Russia and the Idea of Europe: A Study in Identity and International Relations, Second Edition
by Iver B. Neumann
Abingdon: Routledge, 2017
In the Preface to this second edition of Russia and the Idea of Europe, Iver B. Neumann notes, with justifiable satisfaction, that in the first edition of the book (1996) he had predicted that the Russian state might soon start to move away from its liberal westernising position of the early 1990s, towards a more xenophobic nationalist position. The aim of the second edition, he adds, is to explain how his prediction came true.
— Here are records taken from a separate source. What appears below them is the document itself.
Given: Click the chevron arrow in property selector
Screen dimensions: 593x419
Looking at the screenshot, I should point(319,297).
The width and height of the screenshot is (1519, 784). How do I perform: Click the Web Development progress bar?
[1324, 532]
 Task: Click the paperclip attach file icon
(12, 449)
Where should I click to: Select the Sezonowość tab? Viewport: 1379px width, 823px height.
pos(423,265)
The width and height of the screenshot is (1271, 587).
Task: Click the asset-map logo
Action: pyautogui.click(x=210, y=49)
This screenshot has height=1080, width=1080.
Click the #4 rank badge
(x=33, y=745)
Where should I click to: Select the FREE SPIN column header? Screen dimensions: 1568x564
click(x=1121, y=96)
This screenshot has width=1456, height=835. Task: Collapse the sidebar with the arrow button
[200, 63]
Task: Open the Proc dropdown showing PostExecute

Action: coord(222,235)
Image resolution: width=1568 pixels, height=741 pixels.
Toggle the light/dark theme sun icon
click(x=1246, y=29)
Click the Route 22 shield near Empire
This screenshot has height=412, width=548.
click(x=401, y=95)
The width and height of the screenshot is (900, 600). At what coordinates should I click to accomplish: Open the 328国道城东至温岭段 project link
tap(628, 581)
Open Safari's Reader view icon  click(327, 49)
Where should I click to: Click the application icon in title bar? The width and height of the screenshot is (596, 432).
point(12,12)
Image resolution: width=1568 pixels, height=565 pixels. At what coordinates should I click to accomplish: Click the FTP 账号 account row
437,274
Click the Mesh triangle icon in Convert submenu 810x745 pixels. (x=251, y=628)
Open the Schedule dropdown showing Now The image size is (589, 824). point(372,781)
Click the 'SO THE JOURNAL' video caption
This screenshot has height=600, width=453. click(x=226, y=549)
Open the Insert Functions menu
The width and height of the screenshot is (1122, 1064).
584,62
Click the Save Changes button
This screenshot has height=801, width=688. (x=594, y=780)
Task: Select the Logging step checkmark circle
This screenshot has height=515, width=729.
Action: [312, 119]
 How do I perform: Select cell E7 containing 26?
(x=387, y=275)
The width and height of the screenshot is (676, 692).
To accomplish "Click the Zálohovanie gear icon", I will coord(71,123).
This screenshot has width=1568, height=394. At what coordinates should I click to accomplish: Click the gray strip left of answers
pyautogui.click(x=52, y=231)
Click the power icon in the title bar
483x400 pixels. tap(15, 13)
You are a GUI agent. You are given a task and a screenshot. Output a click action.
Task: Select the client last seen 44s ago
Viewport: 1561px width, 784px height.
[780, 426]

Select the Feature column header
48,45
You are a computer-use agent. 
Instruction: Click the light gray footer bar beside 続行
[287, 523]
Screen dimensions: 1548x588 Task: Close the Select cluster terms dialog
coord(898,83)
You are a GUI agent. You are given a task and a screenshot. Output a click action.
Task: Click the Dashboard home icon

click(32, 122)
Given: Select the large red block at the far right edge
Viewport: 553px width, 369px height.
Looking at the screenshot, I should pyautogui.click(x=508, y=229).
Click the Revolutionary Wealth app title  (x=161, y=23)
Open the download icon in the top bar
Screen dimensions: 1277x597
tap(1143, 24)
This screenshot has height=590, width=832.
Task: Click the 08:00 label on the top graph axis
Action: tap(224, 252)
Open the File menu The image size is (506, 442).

In order to do so, Neumann updates his chronological coverage to early 2016, and situates the Putin period in the context of a cyclical pattern in which Russia’s leaders have alternately looked towards and away from Europe. Perceptions of backwardness have led the state to turn to Europe as a model to copy, while subsequent backlashes against westernisation have created a nationalist resistance to change, which in turn perpetuates the kind of backwardness that is unacceptable for a great power. Russia under Putin is currently in a nationalistic phase; and Neumann predicts, on the basis of his analysis of Russian intellectual history, that the state’s position will soon change in a westernising direction. The author’s analysis is broadly convincing, and – while all predictions are of course inherently risky – Neumann’s prophecy does indeed seem likely to come true.
Neumann’s approach to intellectual history is that of discourse analysis, and it is therefore somewhat surprising that his two key terms, ‘Russia’ and ‘Europe’, are nowhere critically examined. He sometimes contrasts the concept of ‘Europe’ with that of ‘the West’, where the latter, especially from the mid-twentieth century, includes the United States; but he does not deconstruct Europe itself geographically, other than after the formation of the EEC in 1957. Even more surprisingly, in a work which claims to be, at least in part, a study of the development of Russian identity, ‘Russia’ itself is not explored. There is no discussion of the conventional distinction between ethnic and civic Russians (russkie versus rossiiskie), or between Russians as citizens of ‘core’ Russian territory and Russians as residents of the Empire, the Soviet Union, or post-Soviet space. Rather, Neumann identifies ‘Russia’ as the Russian state in its various manifestations, from the tsarist empire through the USSR to the Russian Federation. In his analysis, the Russian state chooses its position on Europe from a range of available representations in which Europe is ‘the Other’ in relation to which Russia defines its identity.
Neumann deals with his subject matter in strictly chronological order, with the main focus on the period following the Napoleonic Wars. The book is essentially a brisk canter through 200 years of Russian intellectual history, oriented towards attitudes to Europe. From the early nineteenth century onwards, the author identifies a whole spectrum of Russian positions on Europe, ranging from nationalist to westernising, and a number of variants of each of these: nationalism can, for example, be conservative, romantic, spiritual or xenophobic; while westernism may be constitutionalist or liberal.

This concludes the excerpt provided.